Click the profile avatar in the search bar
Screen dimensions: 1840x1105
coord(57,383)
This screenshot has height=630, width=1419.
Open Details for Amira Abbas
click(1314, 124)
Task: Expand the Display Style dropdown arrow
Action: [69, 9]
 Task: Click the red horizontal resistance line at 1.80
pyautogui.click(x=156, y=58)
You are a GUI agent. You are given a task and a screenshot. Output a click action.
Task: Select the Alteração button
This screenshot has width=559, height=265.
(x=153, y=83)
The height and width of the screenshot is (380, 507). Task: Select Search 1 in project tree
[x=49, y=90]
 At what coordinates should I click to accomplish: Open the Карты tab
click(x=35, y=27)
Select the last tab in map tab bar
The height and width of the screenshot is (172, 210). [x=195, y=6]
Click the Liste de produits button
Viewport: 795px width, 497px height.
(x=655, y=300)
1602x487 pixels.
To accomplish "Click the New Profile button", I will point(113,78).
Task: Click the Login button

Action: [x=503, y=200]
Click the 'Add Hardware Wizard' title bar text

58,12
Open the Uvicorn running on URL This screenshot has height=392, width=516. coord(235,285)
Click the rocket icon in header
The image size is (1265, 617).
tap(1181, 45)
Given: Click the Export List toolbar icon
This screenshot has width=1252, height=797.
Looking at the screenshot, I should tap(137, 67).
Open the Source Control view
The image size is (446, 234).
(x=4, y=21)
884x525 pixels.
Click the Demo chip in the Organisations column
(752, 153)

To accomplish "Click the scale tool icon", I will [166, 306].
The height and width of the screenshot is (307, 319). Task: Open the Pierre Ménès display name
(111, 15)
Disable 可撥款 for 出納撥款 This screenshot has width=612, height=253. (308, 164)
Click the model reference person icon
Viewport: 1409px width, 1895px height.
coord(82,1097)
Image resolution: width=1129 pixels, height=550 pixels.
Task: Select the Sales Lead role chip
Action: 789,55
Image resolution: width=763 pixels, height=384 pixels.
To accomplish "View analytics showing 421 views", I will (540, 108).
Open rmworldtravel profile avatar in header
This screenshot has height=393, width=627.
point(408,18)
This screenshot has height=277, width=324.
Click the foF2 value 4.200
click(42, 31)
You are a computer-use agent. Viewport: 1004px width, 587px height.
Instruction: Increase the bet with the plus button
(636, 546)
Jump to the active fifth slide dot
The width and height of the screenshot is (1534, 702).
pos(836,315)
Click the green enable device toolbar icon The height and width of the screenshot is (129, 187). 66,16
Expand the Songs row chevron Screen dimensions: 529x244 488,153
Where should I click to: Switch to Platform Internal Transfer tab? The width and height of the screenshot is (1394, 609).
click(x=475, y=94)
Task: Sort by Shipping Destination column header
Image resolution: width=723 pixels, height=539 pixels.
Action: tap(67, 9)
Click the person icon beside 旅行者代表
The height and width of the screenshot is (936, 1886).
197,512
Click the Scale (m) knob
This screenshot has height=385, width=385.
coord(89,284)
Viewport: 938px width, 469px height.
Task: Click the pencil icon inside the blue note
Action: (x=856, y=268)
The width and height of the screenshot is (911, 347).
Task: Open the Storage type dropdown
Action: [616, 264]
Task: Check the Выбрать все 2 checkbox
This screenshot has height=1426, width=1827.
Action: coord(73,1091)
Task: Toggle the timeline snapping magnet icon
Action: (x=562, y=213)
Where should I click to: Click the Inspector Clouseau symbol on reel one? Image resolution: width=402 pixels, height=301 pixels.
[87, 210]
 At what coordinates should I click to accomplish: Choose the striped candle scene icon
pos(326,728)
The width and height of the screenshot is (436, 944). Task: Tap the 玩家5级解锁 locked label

◆ ◆ ◆ ◆ ◆

PROBLEM DETAILS - Reproduce the entire listing so that it matches the original in every line.

WRITTEN SOLUTION -
Click the profile avatar in the search bar
Screen dimensions: 1840x1105
coord(57,383)
This screenshot has height=630, width=1419.
Open Details for Amira Abbas
click(1314, 124)
Task: Expand the Display Style dropdown arrow
Action: [69, 9]
 Task: Click the red horizontal resistance line at 1.80
pyautogui.click(x=156, y=58)
You are a GUI agent. You are given a task and a screenshot. Output a click action.
Task: Select the Alteração button
This screenshot has width=559, height=265.
(x=153, y=83)
The height and width of the screenshot is (380, 507). Task: Select Search 1 in project tree
[x=49, y=90]
 At what coordinates should I click to accomplish: Open the Карты tab
click(x=35, y=27)
Select the last tab in map tab bar
The height and width of the screenshot is (172, 210). [x=195, y=6]
Click the Liste de produits button
Viewport: 795px width, 497px height.
(x=655, y=300)
1602x487 pixels.
To accomplish "Click the New Profile button", I will point(113,78).
Task: Click the Login button

Action: [x=503, y=200]
Click the 'Add Hardware Wizard' title bar text

58,12
Open the Uvicorn running on URL This screenshot has height=392, width=516. coord(235,285)
Click the rocket icon in header
The image size is (1265, 617).
tap(1181, 45)
Given: Click the Export List toolbar icon
This screenshot has width=1252, height=797.
Looking at the screenshot, I should tap(137, 67).
Open the Source Control view
The image size is (446, 234).
(x=4, y=21)
884x525 pixels.
Click the Demo chip in the Organisations column
(752, 153)

To accomplish "Click the scale tool icon", I will [166, 306].
The height and width of the screenshot is (307, 319). Task: Open the Pierre Ménès display name
(111, 15)
Disable 可撥款 for 出納撥款 This screenshot has width=612, height=253. (308, 164)
Click the model reference person icon
Viewport: 1409px width, 1895px height.
coord(82,1097)
Image resolution: width=1129 pixels, height=550 pixels.
Task: Select the Sales Lead role chip
Action: 789,55
Image resolution: width=763 pixels, height=384 pixels.
To accomplish "View analytics showing 421 views", I will (540, 108).
Open rmworldtravel profile avatar in header
This screenshot has height=393, width=627.
point(408,18)
This screenshot has height=277, width=324.
Click the foF2 value 4.200
click(42, 31)
You are a computer-use agent. Viewport: 1004px width, 587px height.
Instruction: Increase the bet with the plus button
(636, 546)
Jump to the active fifth slide dot
The width and height of the screenshot is (1534, 702).
pos(836,315)
Click the green enable device toolbar icon The height and width of the screenshot is (129, 187). 66,16
Expand the Songs row chevron Screen dimensions: 529x244 488,153
Where should I click to: Switch to Platform Internal Transfer tab? The width and height of the screenshot is (1394, 609).
click(x=475, y=94)
Task: Sort by Shipping Destination column header
Image resolution: width=723 pixels, height=539 pixels.
Action: tap(67, 9)
Click the person icon beside 旅行者代表
The height and width of the screenshot is (936, 1886).
197,512
Click the Scale (m) knob
This screenshot has height=385, width=385.
coord(89,284)
Viewport: 938px width, 469px height.
Task: Click the pencil icon inside the blue note
Action: (x=856, y=268)
The width and height of the screenshot is (911, 347).
Task: Open the Storage type dropdown
Action: [616, 264]
Task: Check the Выбрать все 2 checkbox
This screenshot has height=1426, width=1827.
Action: coord(73,1091)
Task: Toggle the timeline snapping magnet icon
Action: (x=562, y=213)
Where should I click to: Click the Inspector Clouseau symbol on reel one? Image resolution: width=402 pixels, height=301 pixels.
[87, 210]
 At what coordinates should I click to accomplish: Choose the striped candle scene icon
pos(326,728)
The width and height of the screenshot is (436, 944). Task: Tap the 玩家5级解锁 locked label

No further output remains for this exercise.